To make matters worse for me on this one point is that if you check your records on our first habitation service one of our problems was that we were not getting much life out of our TV when using batteries. Instead of being advised that the internal 12v socket & aerial point was not able to be used for it's purpose (for the TV sold to us) and mentioning the thin cables we were given two replacement batteries which did little to resolve the real problem long term. ( This surely cost more than installing thicker wiring cable )

How do you propose to resolve this problem as I feel we should have been made aware of this when we purchased the TV set from Chelston.

Point 2:-Martyn - Tom - Stuart Turpin AutoTrail

After Two weekends of wild camping with the group of members in the motorhome club they commented just how noisey the replacement water pump was ( It sounds like a numatic drill ) compared to the old one which had been leaking. (This was replaced in our most recent habitation visit.) We are STILL not happy just how noisey it is since replacement and made this comment on our collection.

Around the table discussion took place from owners about how we feel that the manufacturer leaves it to the customer to identify all these problems during the early years of ownership. It is probaby cheaper to solve complaints case by case rather than do better PDI inspections. Since I purchased my van from Chelston 3 other members from the club have purchased Autotrail models on our recommendation. We were initially very pleased with our purchase but my feelings have changed dramtically recently as the problems with Autotrail factory and the various issues that Chelston have to sort out. It was a steep learning curve spending 5 days recently in your service centre to hear of the problems various customers were having and that many felt that Chelston were " fighting the fire" with correcting the factory faults.

Point 3:-Martyn - Tom - Stuart Turpin AutoTrail

The very small local Autotrial agent who carried out the first repair on the rear window water leak is not pleasant to do business with. Various accounts from members that unless you purchase thru him he is not interested in carrying out warranty work or any work, I had to really push him into helping me in the early days. After the first habitation service with you, your technician knew straight away that the rear window and replacement rubber seal had not been fitted correctly by this agent or postioned only just by looking at the rear of my van.
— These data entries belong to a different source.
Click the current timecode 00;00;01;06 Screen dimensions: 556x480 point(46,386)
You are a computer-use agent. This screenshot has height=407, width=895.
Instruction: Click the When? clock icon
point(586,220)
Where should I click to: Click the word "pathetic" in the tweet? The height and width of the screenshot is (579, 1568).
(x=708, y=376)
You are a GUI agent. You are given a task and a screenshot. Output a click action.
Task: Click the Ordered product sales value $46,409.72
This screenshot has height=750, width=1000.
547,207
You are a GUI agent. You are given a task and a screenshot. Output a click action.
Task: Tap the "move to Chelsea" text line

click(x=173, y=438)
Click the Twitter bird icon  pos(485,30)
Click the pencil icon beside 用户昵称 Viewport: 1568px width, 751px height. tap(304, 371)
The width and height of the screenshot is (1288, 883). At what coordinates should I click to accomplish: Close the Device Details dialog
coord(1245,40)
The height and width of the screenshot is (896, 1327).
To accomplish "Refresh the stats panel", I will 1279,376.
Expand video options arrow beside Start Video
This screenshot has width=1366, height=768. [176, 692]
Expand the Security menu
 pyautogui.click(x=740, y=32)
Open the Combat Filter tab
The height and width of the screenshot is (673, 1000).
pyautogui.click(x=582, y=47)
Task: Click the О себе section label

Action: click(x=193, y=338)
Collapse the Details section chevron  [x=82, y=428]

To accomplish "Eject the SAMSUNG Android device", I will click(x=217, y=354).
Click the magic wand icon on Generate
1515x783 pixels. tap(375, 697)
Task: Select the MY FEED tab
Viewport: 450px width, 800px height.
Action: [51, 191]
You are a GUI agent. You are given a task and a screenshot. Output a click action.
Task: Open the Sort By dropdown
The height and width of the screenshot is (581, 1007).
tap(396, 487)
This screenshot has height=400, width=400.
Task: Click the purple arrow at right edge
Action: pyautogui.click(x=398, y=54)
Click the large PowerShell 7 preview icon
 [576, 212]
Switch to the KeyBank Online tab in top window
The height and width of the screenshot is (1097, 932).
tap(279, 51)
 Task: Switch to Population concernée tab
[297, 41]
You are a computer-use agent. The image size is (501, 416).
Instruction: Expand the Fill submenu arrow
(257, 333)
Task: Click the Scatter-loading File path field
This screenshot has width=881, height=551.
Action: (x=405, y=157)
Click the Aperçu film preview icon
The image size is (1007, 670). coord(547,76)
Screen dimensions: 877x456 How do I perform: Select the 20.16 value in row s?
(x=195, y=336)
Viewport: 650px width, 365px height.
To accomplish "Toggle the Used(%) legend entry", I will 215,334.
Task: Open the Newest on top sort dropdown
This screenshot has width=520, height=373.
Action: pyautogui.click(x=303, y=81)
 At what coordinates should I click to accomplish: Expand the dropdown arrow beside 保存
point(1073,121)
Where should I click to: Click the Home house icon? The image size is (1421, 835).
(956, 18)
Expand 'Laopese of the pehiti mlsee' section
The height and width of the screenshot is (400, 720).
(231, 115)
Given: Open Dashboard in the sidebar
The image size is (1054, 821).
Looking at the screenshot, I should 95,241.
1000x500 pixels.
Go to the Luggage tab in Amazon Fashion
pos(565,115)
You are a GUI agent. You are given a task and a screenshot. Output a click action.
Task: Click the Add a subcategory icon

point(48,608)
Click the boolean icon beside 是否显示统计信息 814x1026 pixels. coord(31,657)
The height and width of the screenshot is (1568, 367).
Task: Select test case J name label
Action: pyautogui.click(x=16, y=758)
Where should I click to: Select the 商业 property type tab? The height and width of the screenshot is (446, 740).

Myself and a few others have no intentions of using this outfit again to resolve their issues so we all now face the expense of a trip and deisel to get adequate service elsewhere.

I don't think Manufacturers are aware just how different camping is here as most camping is wild camping without electricity and this is how we identify faults that other users in the UK on hook-up do not notice. 
Point 4:-Martyn - Tom - Stuart Turpin AutoTrail

A Question to Autrotrail - Do they think that after nearly 3 years of careful ownership as my partner and I respect the motorhome when using it for weekend's away with the club and two abroad trips that the following gives confidence to invest even more money in another motorhome??:-

Rear Window leaking x 3 times starting after 4 months. 
Sealant re-placed around rear top brake light, Dried-out brake fixtures and water ingress. 16 hours to resolve, resulting in slight warping of rear panel.
Charging Unit replaced within 12 months.
Re-sealed around external front panel on roof after 12 months.
Bathroom re-sealed x 2 after 12 & 36 months.
Leaking water pump replaced this habitation.
Factory damage to Fresh water inlet - Replaced after 36 months
Veneer above Fireplace bubbled after 12 months - Replaced with brushed steel panel at recent habition visit - Factory Design Fault.
2 Replacement Leisure Batteries within 12/24 months.
Slats re-screwed on main bed within 12 months.
2 Freezer door hinges replaced x 2.
In-adequate thickness of wiring to 12v TV power socket.
Star crazing overhead cab.

Not surprisingly, we decided to extend the warranty cover for a further 2 years on our last visit at a cost of £500 just in case the above continues during our ownership!!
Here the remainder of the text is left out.